Nel 1581 affidò il suo progetto di riforma della cristianità a un testo : ” Forma d’una republica catolica “. Pucci auspicava la formazione di una ” repubblica” cattolica, una comunità universale nella quale si riconoscessero greci e latini, papisti e protestanti, armeni e siriani, etiopi e indiani. Ne erano esclusi solo gli atei e coloro i quali negavano l’incarnazione di Cristo.
Le verità divine su cui si fonda questa “repubblica ” sono: 1) L’amore verso un unico Dio creatore dell’universo; 2) La fede in Gesù Cristo salvatore del mondo; 3) La persuasione risolutissima che Dio ” tiene conto de’ buoni e de’ tristi e serba premio a’ buoni e gastigo a’ tristi “.
La fede in queste tre semplici verità era la strada per superare le dispute teologiche che avevano diviso le Chiese e che avevano scatenato anche guerre di religione e stragi.
Questa “repubblica ” universale è organizzata in una serie di “collegi “, comunità che comunicano tra loro con messaggi cifrati. Si tratta di una sorta di società segreta internazionale destinata progressivamente ad espandersi fino al crollo delle grandi istituzioni ecclesiastiche e alla convocazione di un nuovo Concilio. L’utopia di Pucci si basa su un messaggio prevalentemente religioso, tuttavia in alcuni punti egli si sofferma anche sull’organizzazione politica e sociale della comunità, come quando assegna grande importanza all’educazione familiare. O come quando afferma che la “carità” sia il “legame della perfezione cristiana e della unione civile “, mostrando così, come ha sottolineato Perini, un’identità di vedute, circa il fondamento ultimo della società, con Tommaso Moro e Savonarola.

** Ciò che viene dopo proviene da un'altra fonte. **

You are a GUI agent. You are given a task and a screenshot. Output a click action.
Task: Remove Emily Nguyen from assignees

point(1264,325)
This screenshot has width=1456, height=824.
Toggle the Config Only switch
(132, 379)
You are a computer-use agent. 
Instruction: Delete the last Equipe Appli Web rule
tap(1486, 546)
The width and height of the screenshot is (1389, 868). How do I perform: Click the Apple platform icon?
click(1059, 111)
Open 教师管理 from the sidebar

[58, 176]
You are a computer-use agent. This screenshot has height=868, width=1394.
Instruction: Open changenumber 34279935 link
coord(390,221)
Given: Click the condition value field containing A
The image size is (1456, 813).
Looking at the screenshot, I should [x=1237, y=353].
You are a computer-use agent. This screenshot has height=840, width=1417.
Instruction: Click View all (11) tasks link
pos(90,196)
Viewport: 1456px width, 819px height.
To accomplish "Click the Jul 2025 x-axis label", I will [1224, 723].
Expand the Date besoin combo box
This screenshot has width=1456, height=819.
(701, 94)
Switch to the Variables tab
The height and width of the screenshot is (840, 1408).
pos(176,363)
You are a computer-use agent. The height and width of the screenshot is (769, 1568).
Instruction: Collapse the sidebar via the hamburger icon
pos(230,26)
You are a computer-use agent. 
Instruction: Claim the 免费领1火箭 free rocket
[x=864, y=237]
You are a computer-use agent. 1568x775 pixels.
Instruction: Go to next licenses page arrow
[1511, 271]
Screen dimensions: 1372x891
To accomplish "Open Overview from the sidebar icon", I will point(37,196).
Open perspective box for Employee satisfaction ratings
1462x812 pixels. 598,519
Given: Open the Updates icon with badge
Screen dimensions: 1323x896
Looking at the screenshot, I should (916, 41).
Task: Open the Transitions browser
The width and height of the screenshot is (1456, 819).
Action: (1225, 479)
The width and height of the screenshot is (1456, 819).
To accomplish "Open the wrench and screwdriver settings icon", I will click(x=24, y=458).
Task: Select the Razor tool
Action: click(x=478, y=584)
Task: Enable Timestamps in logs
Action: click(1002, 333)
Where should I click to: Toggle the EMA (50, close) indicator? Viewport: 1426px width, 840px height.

Nel 1625 venne pubblicato a Venezia ” La Repubblica d’Evandria ” un dialogo di Lodovico Zuccolo. Nato a Faenza, Zuccolo, dopo infanzia e adolescenza vissute in povertà, grazie all’aiuto di Giacomo fratello del padre, riuscì a laurearsi in filosofia a Bologna ( 1608 ). Nello stesso anno si trasferì ad Urbino alla corte dei Della Rovere, dove, come segretario e precettore, rimase fino al 1617 ( per questa lunga permanenza sarà detto ” Il Picentino ” ). In questi anni comparvero anche i suoi primi dialoghi su questioni letterarie, giocose e filosofiche. Lasciata la corte di Urbino, Zuccolo tornò a Faenza ( 1618 ) ma sarà soprattutto a Venezia ( dove frequenterà i circoli del teologo Paolo Sarpi ) che si affermerà come scrittore politico e dove pubblicherà tre dialoghi utopistici: ” L’Aromatario o vero Della Repubblica di Utopia ” , ” Il Belluzzi o vero Della città felice “, ” Il Porto o vero Della Repubblica d’Evandria “. ” In quei testi Zuccolo si rivelava – scrive Vincenzo Lavenia nel Dizionario biografico degli italiani – come un critico delle società idealizzate in cui si immaginava la comunanza dei beni, si confrontava con quelli che riteneva i modelli istituzionali migliori del suo tempo (la Repubblica oligarchica di Venezia, ma anche la monarchia temperata francese), polemizzava con il lusso e celebrava il mito della libertà politica, che nel ” Belluzzi ” è incarnato da San Marino, moderna ma più equilibrata città Stato di tipo spartano. ”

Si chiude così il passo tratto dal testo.